Pour certains, comme Jacques Attali, la véritable rémunération est la notoriété : le droit d'auteur a vécu et l'internet permet de diffuser les écrits par une démultiplication formidable, qui assure une notoriété permettant de se rémunérer en donnant des conférences. Voici quelques années déjà, un universitaire à qui j'exprimais mon étonnement de trouver ses publications librement accessibles sur les sites internet des think tanks auxquels il contribuait, me répondait qu'il touchait un salaire de chercheur et que seule l'intéressait la notoriété, qui lui permettait d'écrire des livres et de donner des conférences. Bien évidemment, cette vision des choses ne peut concerner que les sciences humaines, et non pas la littérature, et encore ne s'applique-t-elle qu'aux « vedettes » de ces disciplines. La question de la rémunération de la création et du droit d'auteur à l'heure du numérique reste donc centrale et on ne sait pas y répondre.
La dernière question est celle de la « désintermédiation ». Dans un scénario catastrophe, l'irruption du numérique dans un univers de papier pourrait causer la disparition des éditeurs, car l'auteur pourrait s'auto-éditer sur le Web en vendant lui-même son fichier numérique. Il pourrait donc également court-circuiter les libraires, qui seraient complètement exclus de la chaîne du livre. On peut donc imaginer un univers nouveau où tout serait désintermédié et où disparaîtraient des métiers qui existent depuis des siècles, celui de l'« édition » au sens anglo-saxon d'« editing », tout comme l'irremplaçable fonction de conseil de proximité qu'assurent les libraires.

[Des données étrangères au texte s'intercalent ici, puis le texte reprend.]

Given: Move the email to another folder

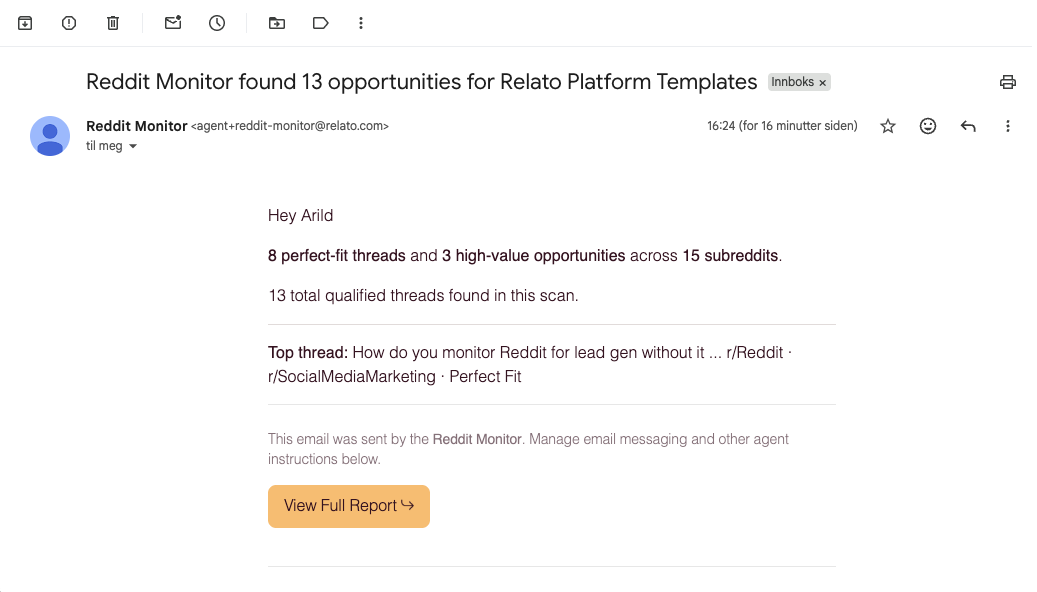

Il faut, sans catastrophisme, se poser ces questions. L'honnêteté commande de dire que le livre fait encore l'objet d'interrogations très ouvertes. Il est important d'anticiper. Les éditeurs doivent être proactifs, notamment pour la numérisation de leur fonds et le développement d'une offre légale. La librairie française doit être plus présente sur internet qu'elle ne l'est aujourd'hui – à cet égard, le projet Librairie de France est en gestation depuis trop longtemps.

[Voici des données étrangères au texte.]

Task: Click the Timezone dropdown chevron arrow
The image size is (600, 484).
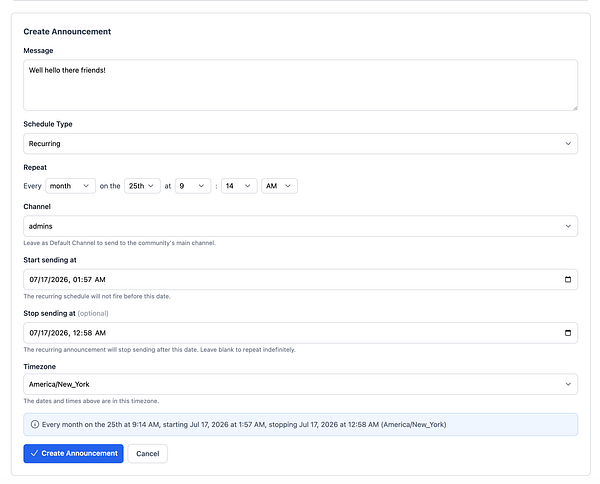Action: [x=568, y=384]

Pour conclure, il me semble que l'irruption du numérique dans l'univers du papier se fera – et se fait déjà – de manière très différente selon les livres. Pour la littérature, le papier a, selon moi, de beaux jours devant lui, même si l'offre numérique se développe pour les jeunes générations ou pour les lectures de voyage. Pour les sciences humaines, on peut supposer que les deux supports pourront cohabiter, des ouvrages trop difficiles d'accès pour trouver un éditeur pouvant être diffusés grâce au numérique, et cela à plus forte raison avec le développement croissant de l'impression à la demande. Ainsi, j'ai lu récemment un ouvrage très savant d'un orientaliste dont la version papier, très dense, est également très simple, sans notes érudites ni annexes pondéreuses, lesquelles peuvent être téléchargées sur un site spécifique, portant le nom du livre. Enfin, le basculement s'est déjà fait dans les domaines techniques, comme ceux du droit et de la jurisprudence ou de la médecine, dont les éditeurs traditionnels ont largement adopté le numérique. Du reste, comme le soulignent les éditeurs eux-mêmes, sur des segments particuliers comme ceux des livres de voyage ou des livres de cuisine, le fait que tout soit disponible sur internet n'empêche pas l'édition papier d'être plus florissante que jamais.